Gableman Report Released

Following what was likely the final Assembly floor session of 2022, the number of committee meetings has fallen significantly, although several Senate committees met in preparation for a possible floor session next week.  That said, a few Assembly committees also met, including the Ways and Means committee, on which I serve.

The big news this week, of course, was the release of former Wisconsin Supreme Court Justice Michael Gableman's latest interim report on the Wisconsin elections system.  Justice Gableman testified before the Assembly Committee on Campaigns and Elections on March 1.

The report presents Justice Gableman's findings on several issues, including the the Center for Tech and Civic Life's inappropriate interference with elections administration in Wisconsin's largest cities, the use of drop boxes for ballots, and the Wisconsin Elections Commission's flawed guidance to local clerks on a number of subjects.  Justice Gableman provides a number of recommendations to the Legislature, the Elections Commission, and local clerks.  The report concludes with a discussion about decertification of Wisconsin's presidential electors, and although his conclusions about the legality of that process contradict the analysis of the nonpartisan Legislative Council, which advises the Legislature on legal matters, Justice Gableman acknowledges that decertification "would not, on its own, have any other legal consequence under state or federal law.  It would not, for example, change who the current President is."
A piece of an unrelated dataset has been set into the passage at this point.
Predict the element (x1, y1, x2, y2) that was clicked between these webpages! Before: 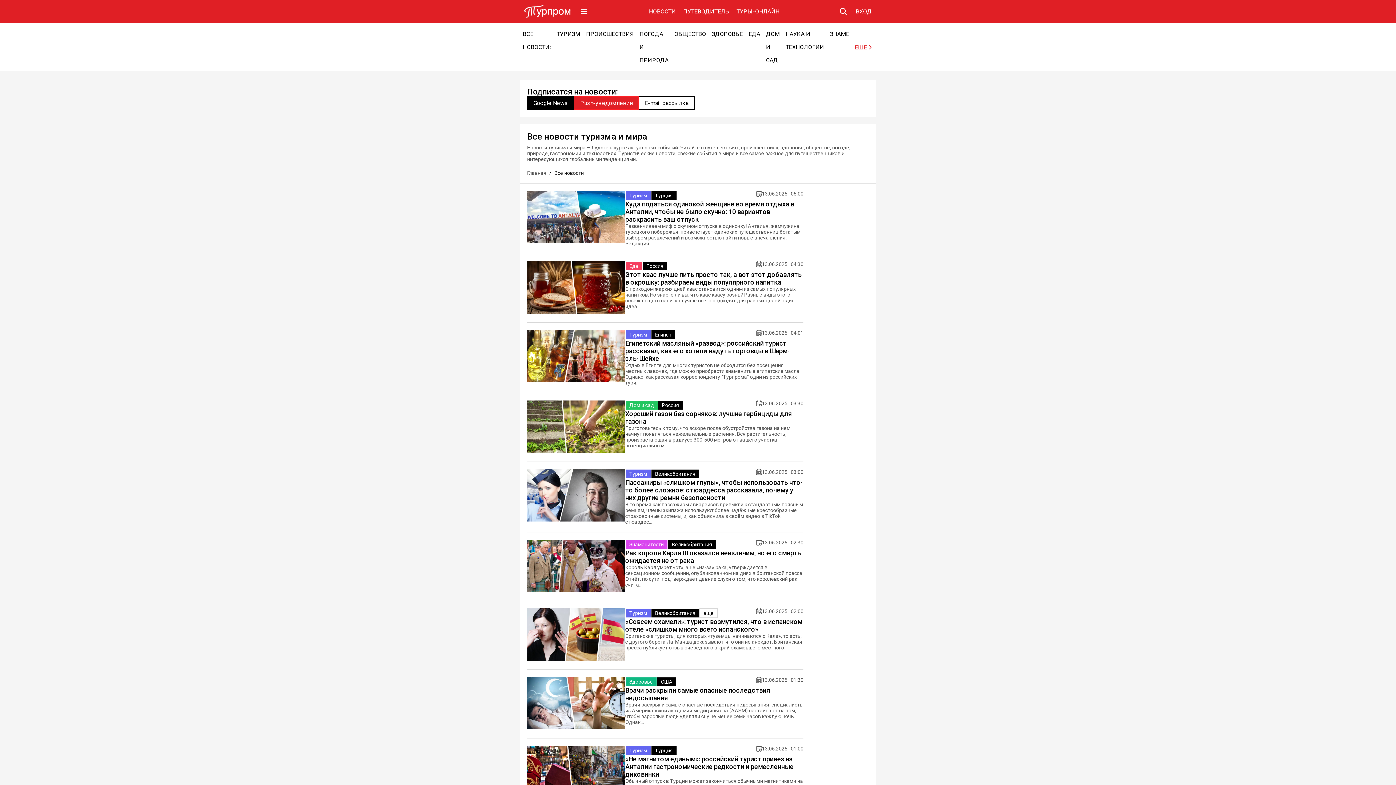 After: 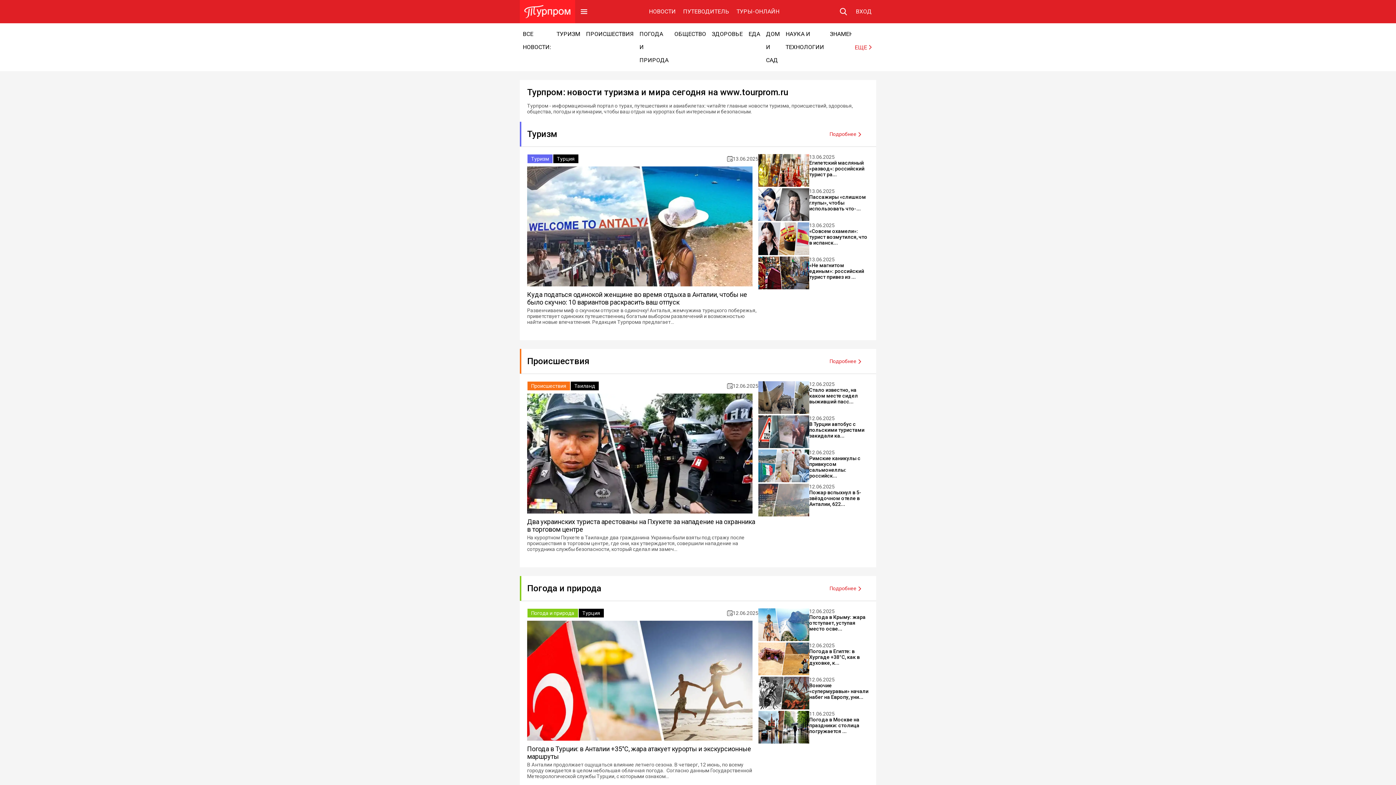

All in all, it was a very interesting report, and while the Legislature is unlikely to take up Justice Gableman's recommendations during what little remains of the current legislative session, I will continue to work with my colleagues to develop future legislation to improve voters' confidence in Wisconsin's elections system.
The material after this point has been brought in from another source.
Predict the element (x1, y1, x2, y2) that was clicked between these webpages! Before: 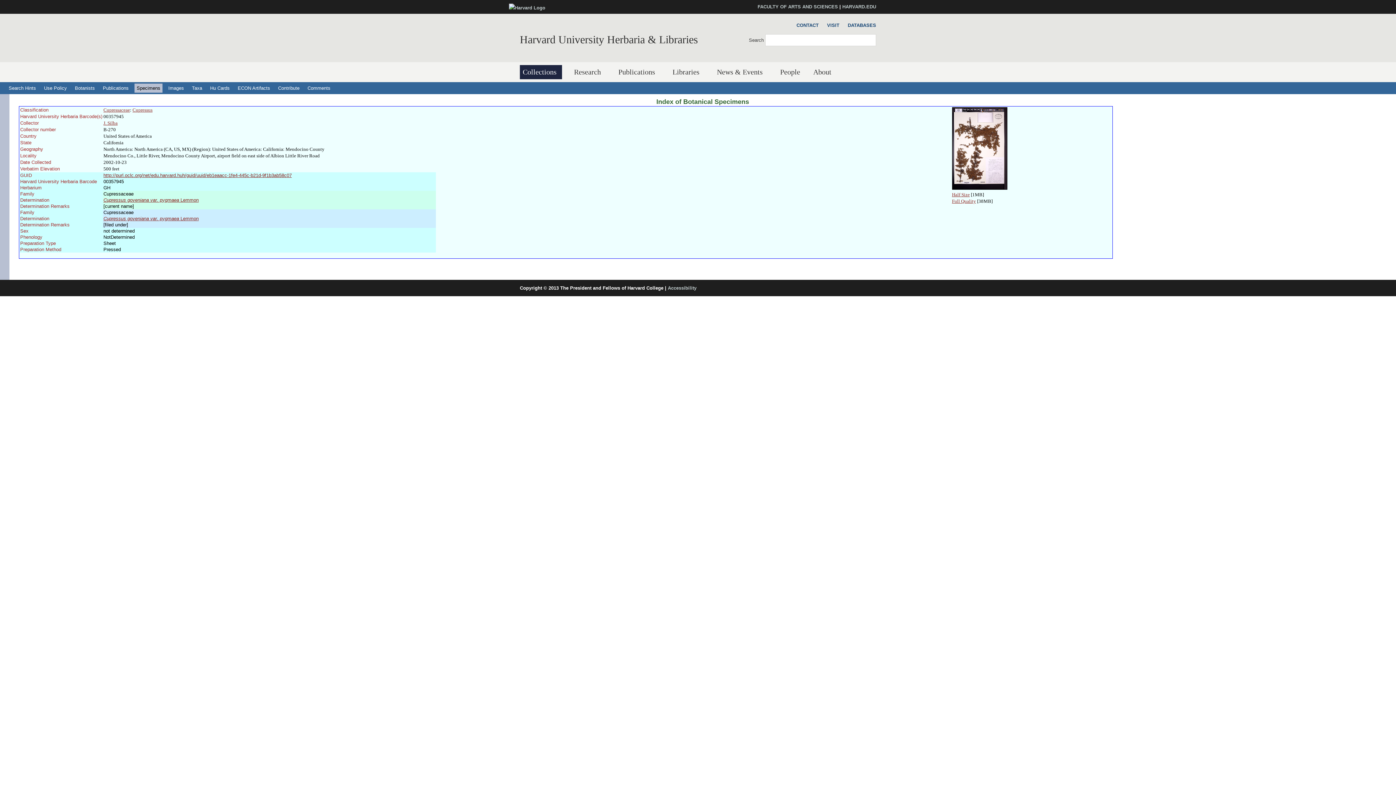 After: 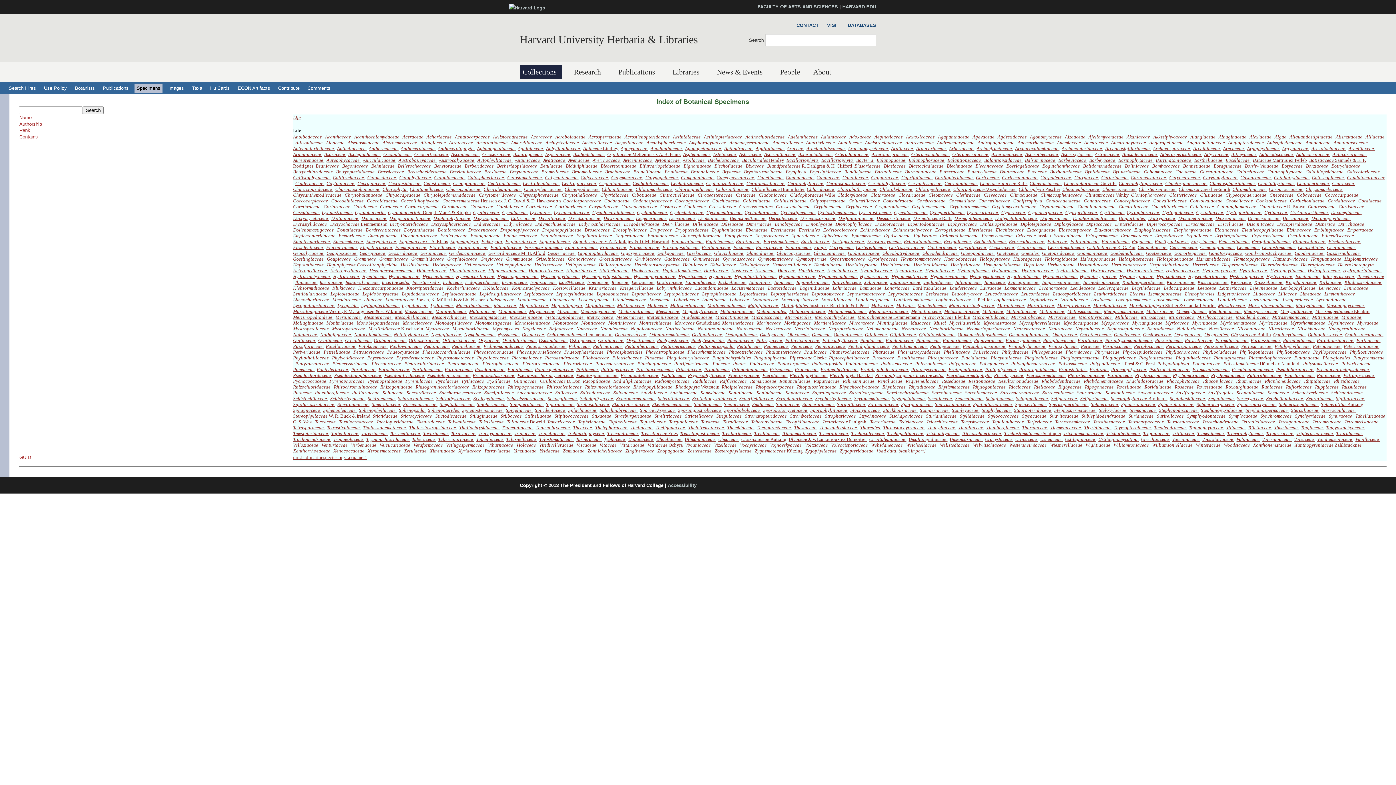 Action: bbox: (189, 83, 204, 92) label: Taxa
Supreme Court Issues Map Decision

On March 3, the Wisconsin Supreme Court issued its decision on the competing congressional and legislative maps for the 2022 election and beyond.  In a 4-3 decision, the Court adopted the maps proposed by Governor Evers, which it determined changes the current maps the least.  (Note that the maps the Governor proposed as part of this litigation are not the maps his People's Maps Commission drew last year.)

If the Court's decision stands - there is the possibility of further action in the federal courts - it appears that the 75th Assembly District will lose the Town of Bass Lake in Washburn County and add the Village of Ridgeland and the Towns of Sand Creek, Sheridan, and Wilson in Dunn County.  At the congressional level, the 75th District will continue to be split between the 3rd Congressional District (Dunn County) and the 7th Congressional District (everything else).